But I also have a reporter and columnist for a mother, and I've grown up around journalists, and I've been on different school publications staffs for three years total already, so I suppose in a sense I may have been a little bit too confident. I guess that's the danger in starting to get comfortable, or starting to feel like for the first time in your life, you're actually good at something that you've worked hard for.
I lost the one contest I was entered in. When I say lost, I mean lost by a lot. The other girl in my class earned first place, two other students placed second and third, and my score sheet was marked with a red X on the line that read, "NO AWARD."
That's harsh, and that's (for lack of a better word, and I'm sorry for the profanity) a really shitty way to crush someone's confidence, especially mine, because I already didn't have much as I mentioned.
No award. NO award. No award.
That's all I kept hearing in my head. "No award. No award. No award."

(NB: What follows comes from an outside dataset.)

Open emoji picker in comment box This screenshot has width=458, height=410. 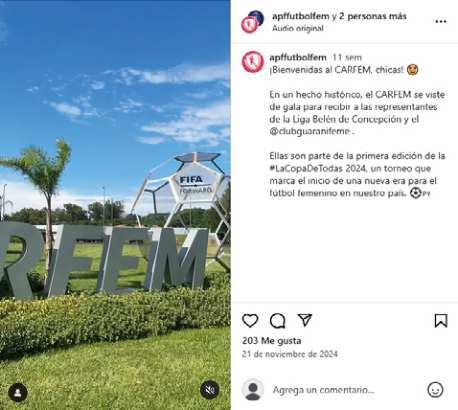(x=435, y=390)
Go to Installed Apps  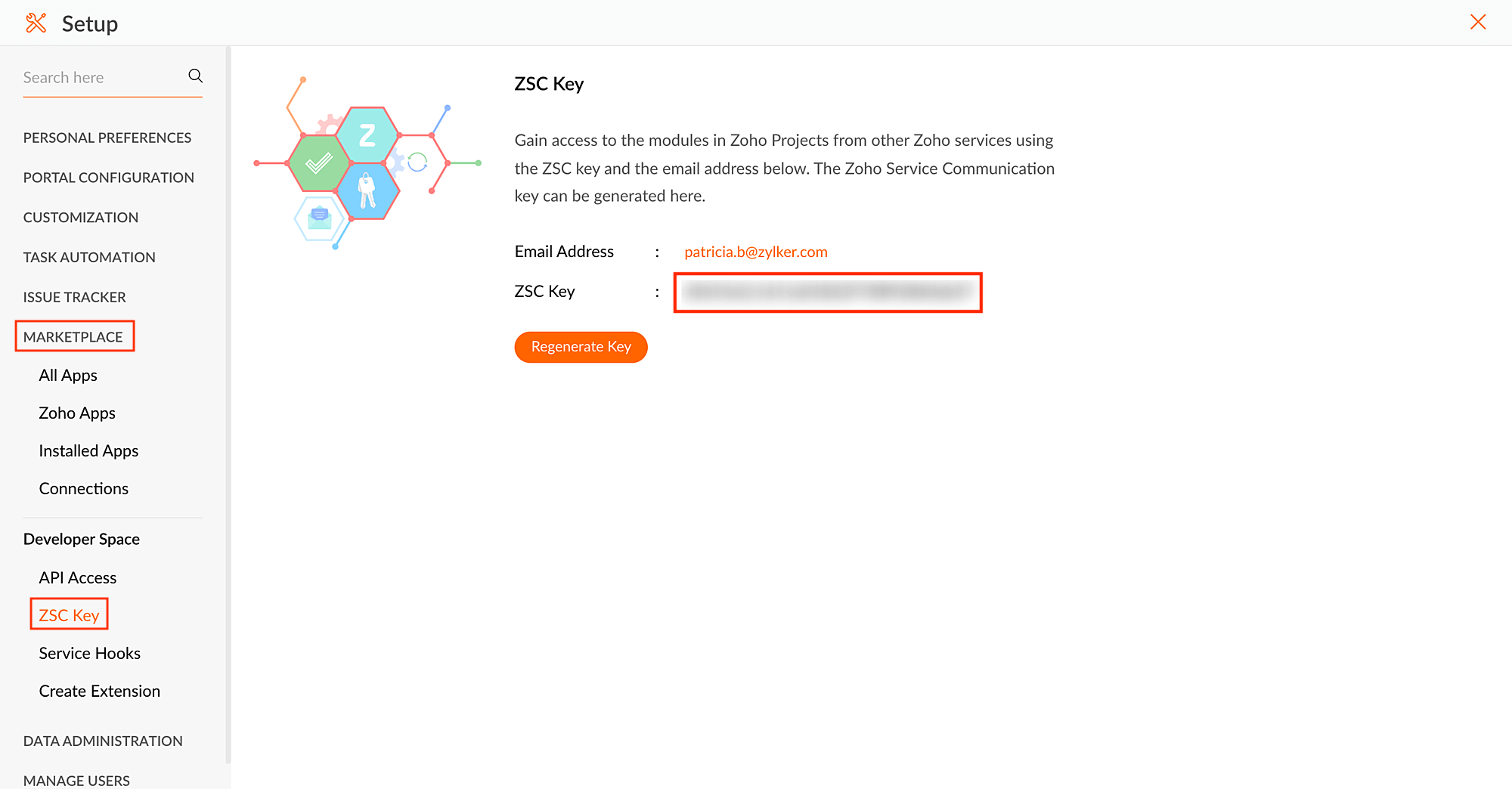click(88, 451)
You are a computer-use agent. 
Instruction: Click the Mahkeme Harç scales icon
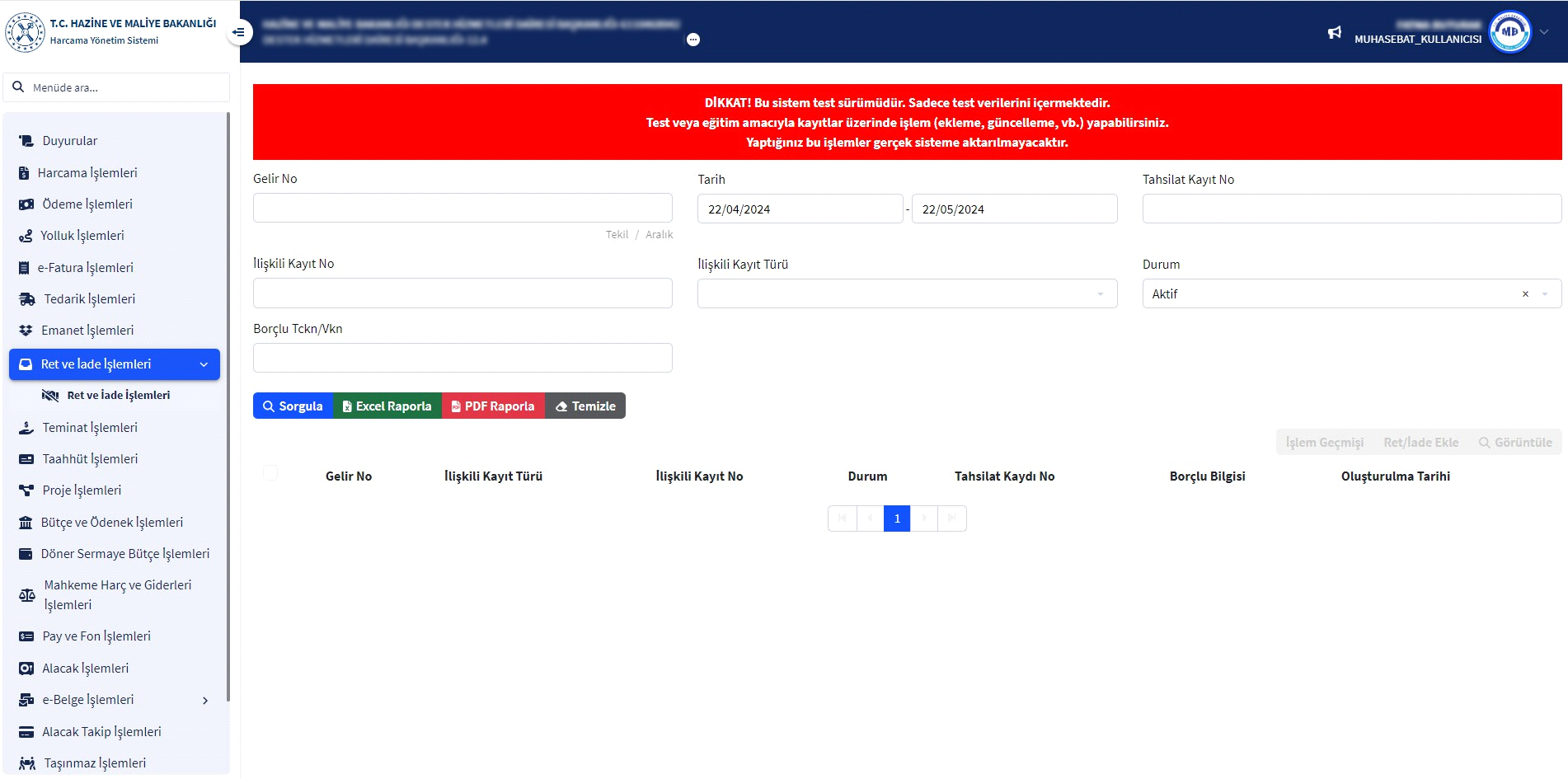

And people kept saying to me. "You did your best," and "We're proud of you," and "This was your first try."
None of those things ever made me feel the tiniest bit better. I'm still disappointed in myself, and that whole holding myself to a standard of excellence thing is just going to ruin me for a while.
But my feeling disappointed and unsatisfied with my writing, ironically, is the inspiration for my writing this post on my blog, and my blog is mine, and there is no first place or last place there.
This is no competition. And for as long as I have this place here, this ability to write about what bothers me, what keeps me awake at night, what makes me jump with joy, what pins me to the ground, what lifts me up, and what makes me the writer I am today, first place or not, I'm winning.
That's pretty close to perfect.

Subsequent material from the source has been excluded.